И если у Эгеде Ниссен и очень немногих других киноактеров и есть какая-то надежда, что их труд не пропадет для будущего, то лишь из-за того, что писатели запомнят их игру и с восхищением опишут ее. С тех пор как я узнал, что от киноленты несет трупным запахом уже в самый момент, когда она порождает жизнь, я легче поддаюсь своим нордическим вкусам и выбираю ту падаль, которую распознаешь не сразу. Я люблю снег, чистый и обманчивый, потому что, если поскрести рукой его белую шубу, часто можно обнаружить в нем труп кошки, а во время войны и человека, похороненного с застывшим в его предсмертном взгляде ужасом.

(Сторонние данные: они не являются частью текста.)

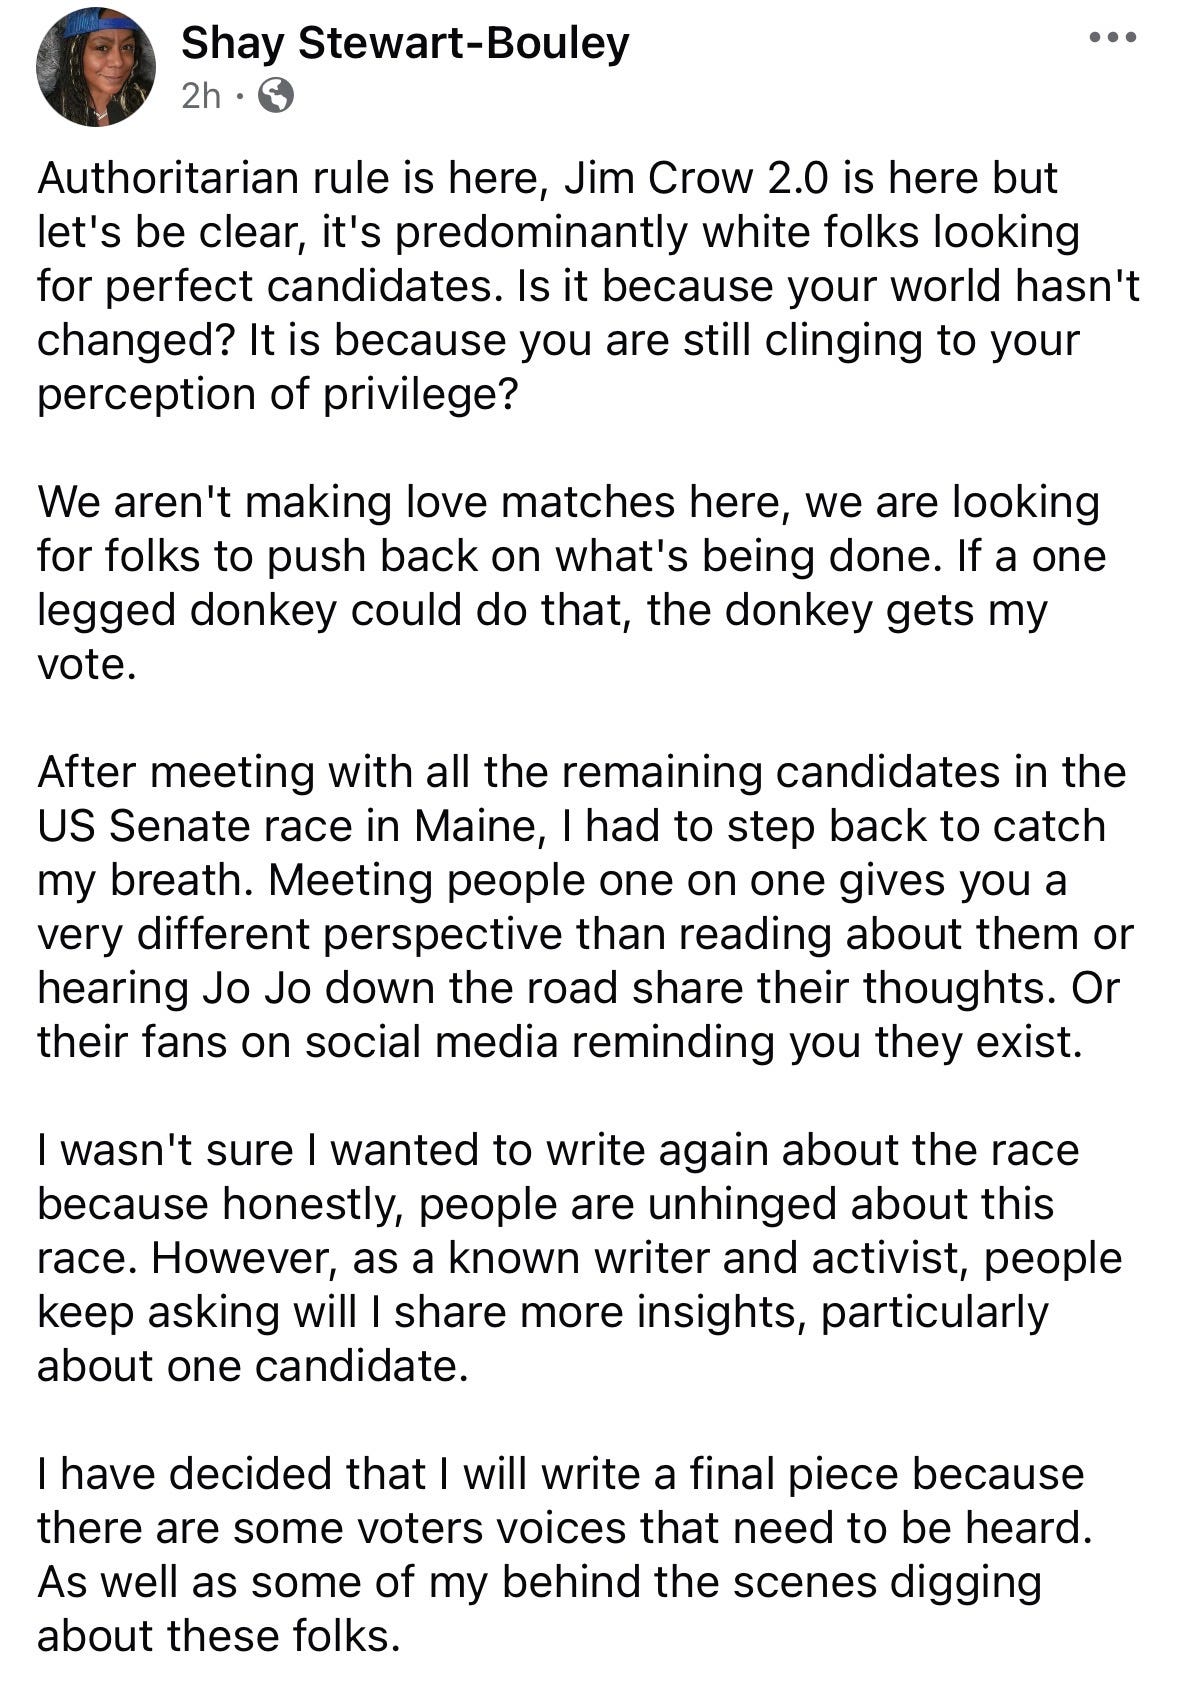Click the globe public audience icon

(276, 96)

Следя глазами за полночными призраками, увлекаемыми за собой шлюхой в духе Табарена в ночь преступлений, каковы все ночи со времен войны, оживляя в уме те воспоминания, от которых иных бы стошнило, я думал о том прекрасном белом убранстве, в которое мы облачаемся годам к сорока, когда нажитое благополучие расцветает в нас абсолютной лояльностью. Поскребите снег, и вы увидите мраморные прожилки почвы, со вмерзшими в нее отбросами, от мороза у них вид претенциозный, потому что это все-таки не мумии фараонов. Так открываешь свое прошлое. Слабые вздрагивают и думают: «Я был на грани... «Другие вновь начинают находить ужасающее и соблазнительное удовольствие в нищете, которая, как костер, потрескивает в глубине нас, а временами прорывает покровы и выхлестывает чудовищны апофеозом, когда мы говорим самым бедным из наших соседей: «Бедняга Х... жизнь у него никудышная». И если нам должно охранять себя от соблазна, то бояться надо не большой бесшумной Машины с космогоническими фарами, в лучах которых танцуют небожительницы из Булонского леса, а черного пятнышка на снегу, появляющегося как знак скрытой болезни. Нищета - это медленно развивающаяся болезнь. Если подхватить ее в молодости, она утихнет - вначале от того, что бог пошлет, а потом просто-напросто от того, что он пошлет состояние. Она вновь появляется в тот момент, когда у человека уже все есть. И тогда нищета покажется ему желанной - хотя это, может быть, не совсем то слово, - но как бы то ни было, она не замедлит пустить в ход свою дьявольскую соблазнительность.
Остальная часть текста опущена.